**DO THIS**
Output the stretch of data from the line containing "Where should I" through the end as a two-column CSV with the columns instruction and response, one row per instruction and each value in its own quoted field with line breaks turned into spaces. Leave the pictures out.

## START GIVEN RECORDS

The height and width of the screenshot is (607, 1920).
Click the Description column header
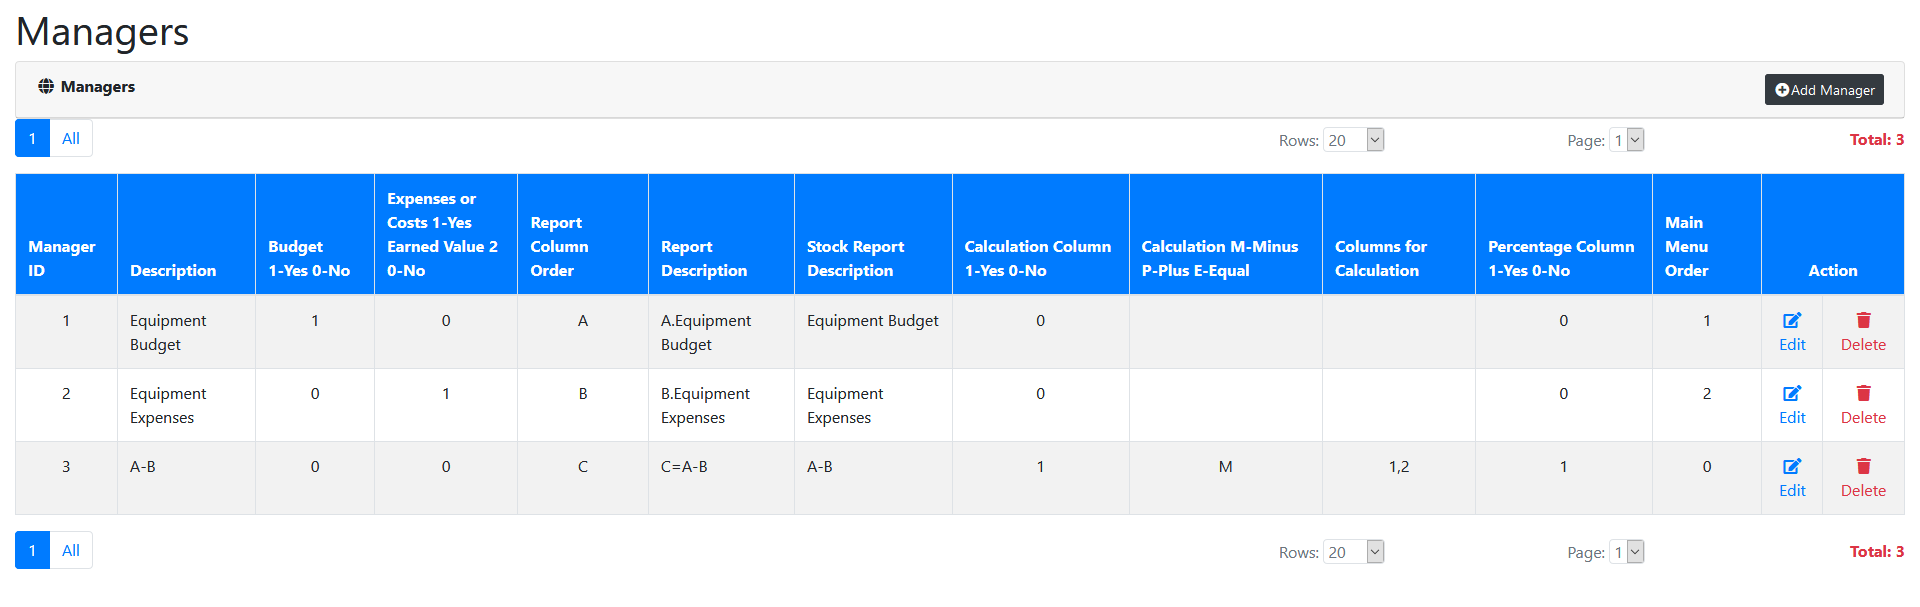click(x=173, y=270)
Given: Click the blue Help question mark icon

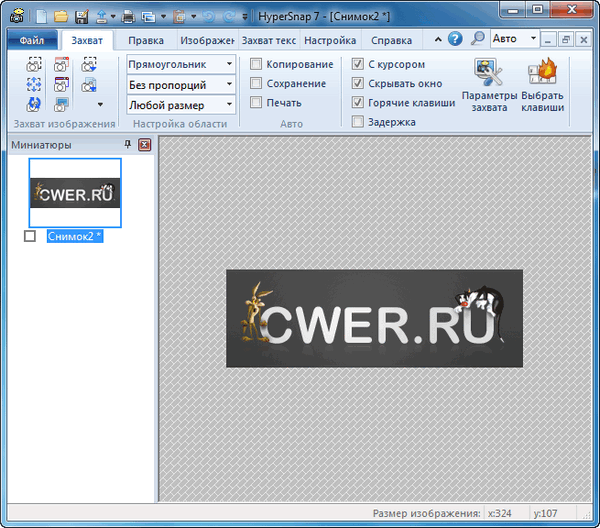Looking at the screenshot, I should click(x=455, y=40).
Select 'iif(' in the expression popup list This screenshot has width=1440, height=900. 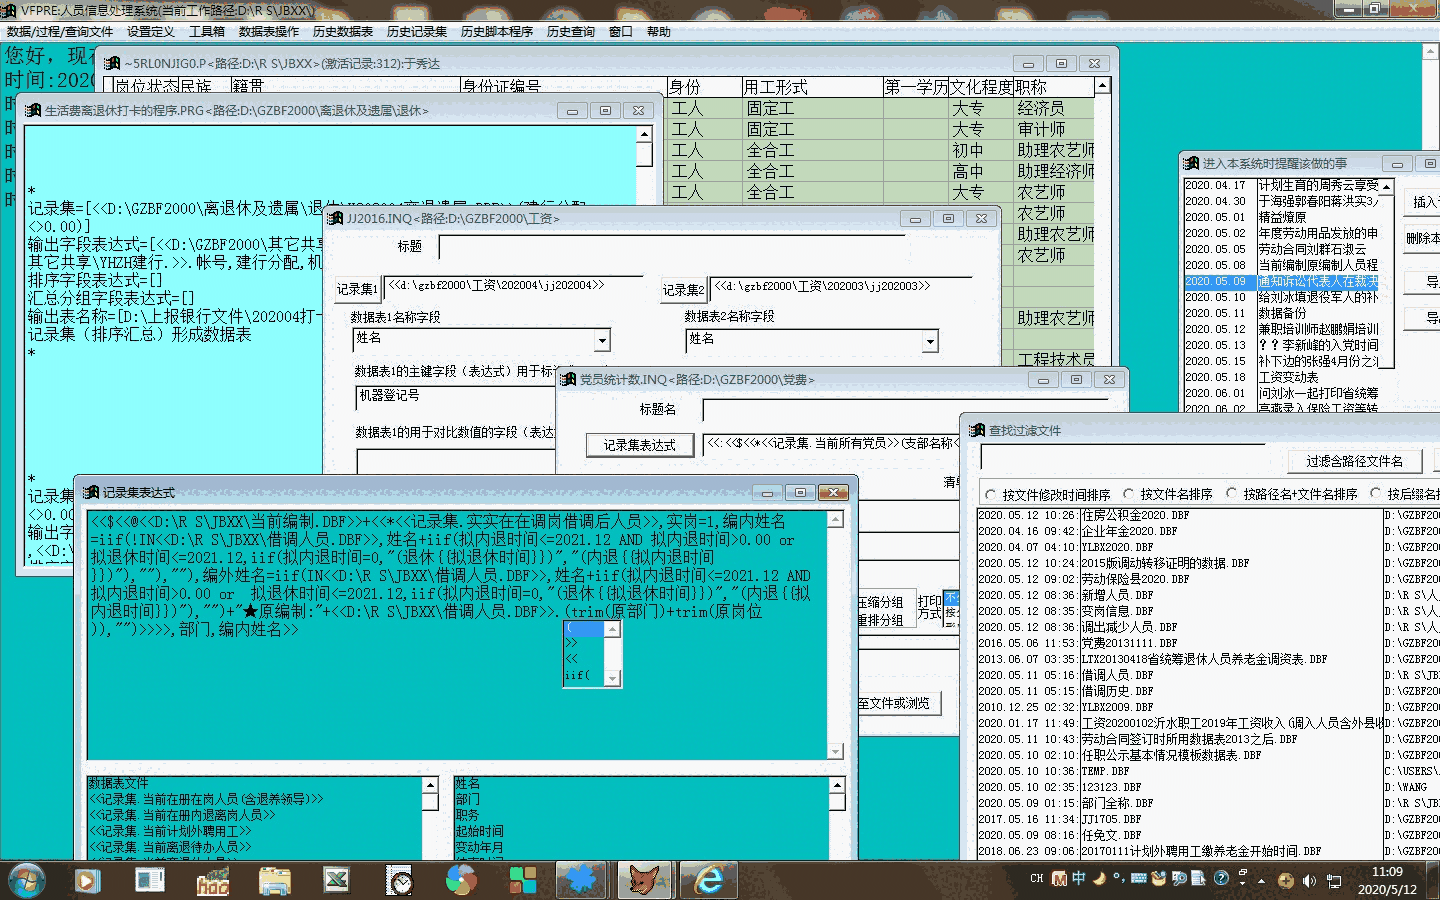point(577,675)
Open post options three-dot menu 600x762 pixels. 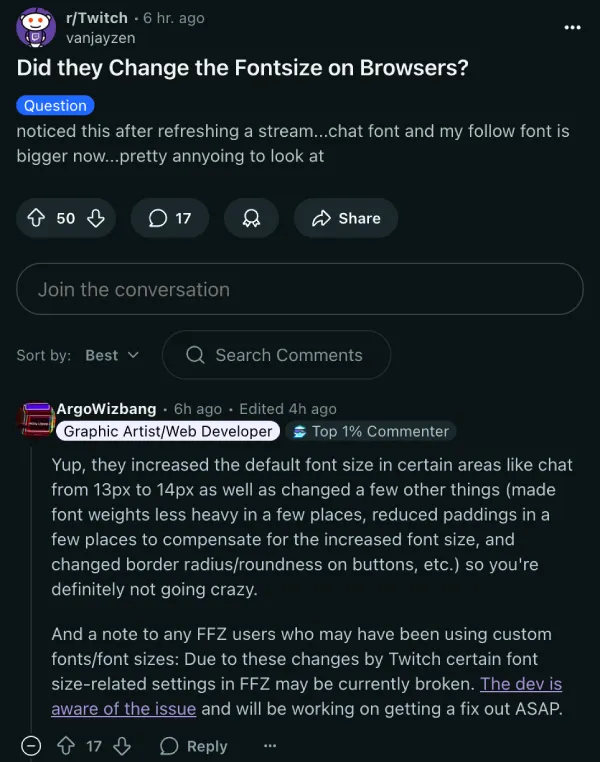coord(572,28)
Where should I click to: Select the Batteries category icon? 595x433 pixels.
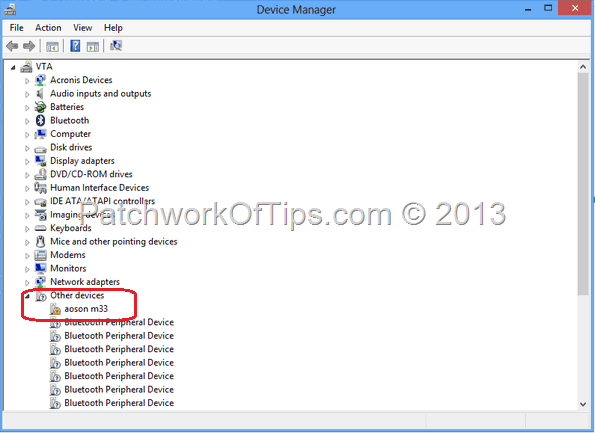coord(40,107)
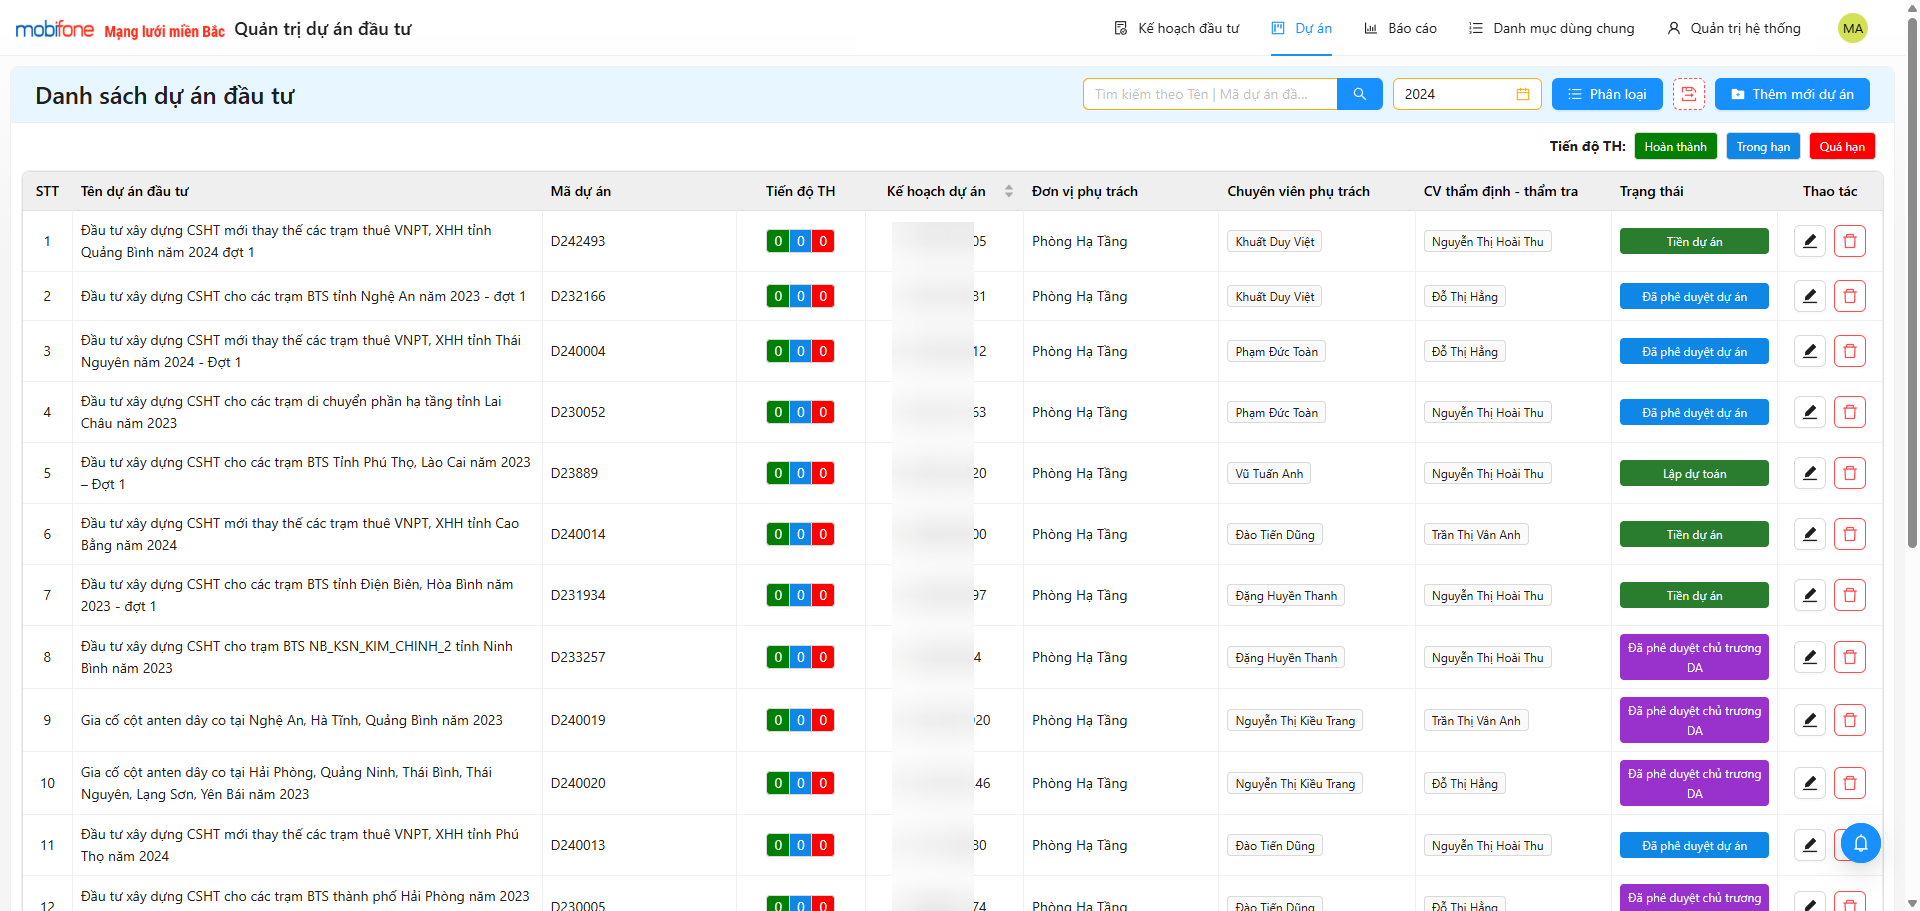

## END GIVEN RECORDS

**PROBLEM SOLUTION**
instruction,response
"Where should I click to: Select the Batteries category icon? 595x433 pixels.","coord(40,107)"